= Transcriptional amplification =

Transcriptional amplification involves increases in global levels of mRNAs produced from expressed genes and may be either uniform across all expressed genes or variable from gene to gene.

In genetics, transcriptional amplification is the process in which the total amount of messenger RNA (mRNA) molecules from expressed genes is increased during disease, development, or in response to stimuli.

In eukaryotic cells, the transcribing activity of RNA Polymerase II results in mRNA production. Transcriptional amplification is specifically defined as the increase in per-cell abundance of this set of expressed mRNAs. Transcriptional amplification is caused by changes in the amount or activity of transcription-regulating proteins.

==Mechanisms of transcriptional amplification==

Gene expression is regulated by numerous types of proteins that directly or indirectly influence transcription by RNA Polymerase II. As opposed to transcriptional activators or repressors that selectively activate or repress specific genes, amplifiers of transcription act globally on expressed genes.

Several known regulators of transcriptional amplification have been characterized including the oncogene Myc, the Rett syndrome protein MECP2, and the BET bromodomain protein BRD4. In particular, the Myc protein amplifies transcription by binding to promoters and enhancers of active genes where it directly recruits the transcription elongation factor P-TEFb. Furthermore, the BRD4 protein is a regulator of Myc activity.
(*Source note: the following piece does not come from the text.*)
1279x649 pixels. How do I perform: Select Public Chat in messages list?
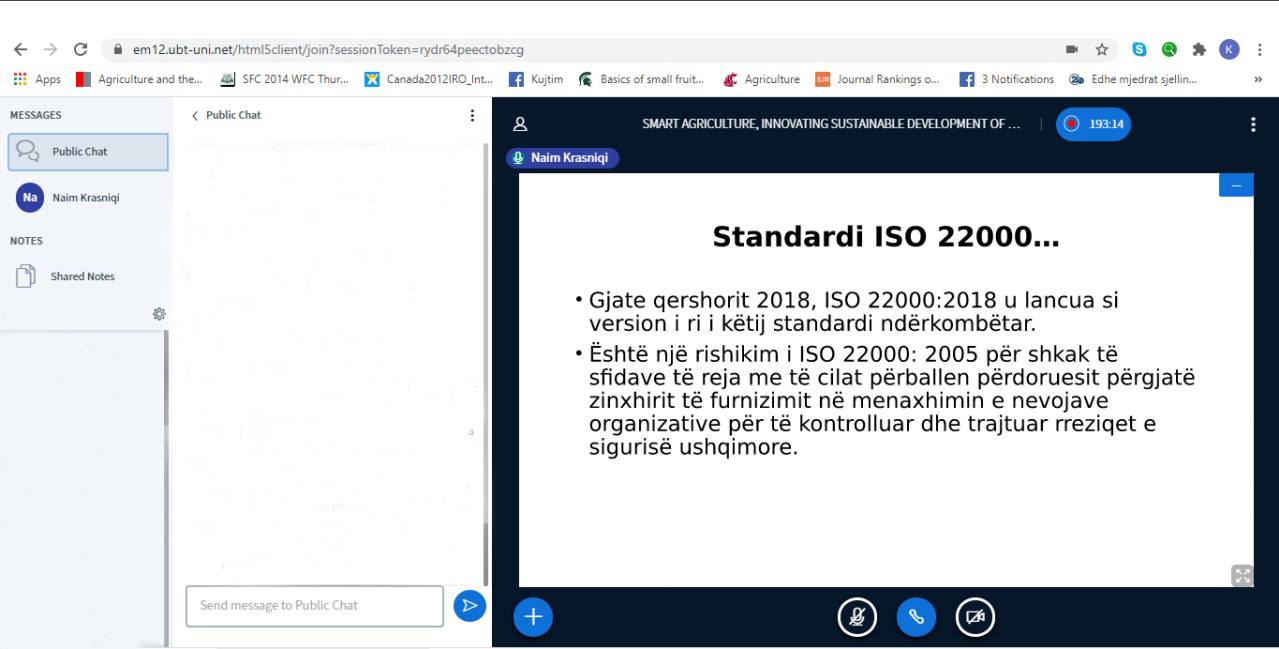coord(88,152)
==Identifying and measuring transcriptional amplification==

Commonly used gene expression experiments interrogate the expression of one gene (qPCR) or many genes (microarray, 	RNA-Seq). These techniques generally measure relative mRNA levels and employ normalization methods that assume only a small number of genes show altered expression. In contrast, single cell or cell-count normalized absolute measurements of mRNA abundance are required to reveal transcriptional amplification. Additionally, global measurements of mRNA or total mRNA per cell can also uncover evidence for transcriptional amplification.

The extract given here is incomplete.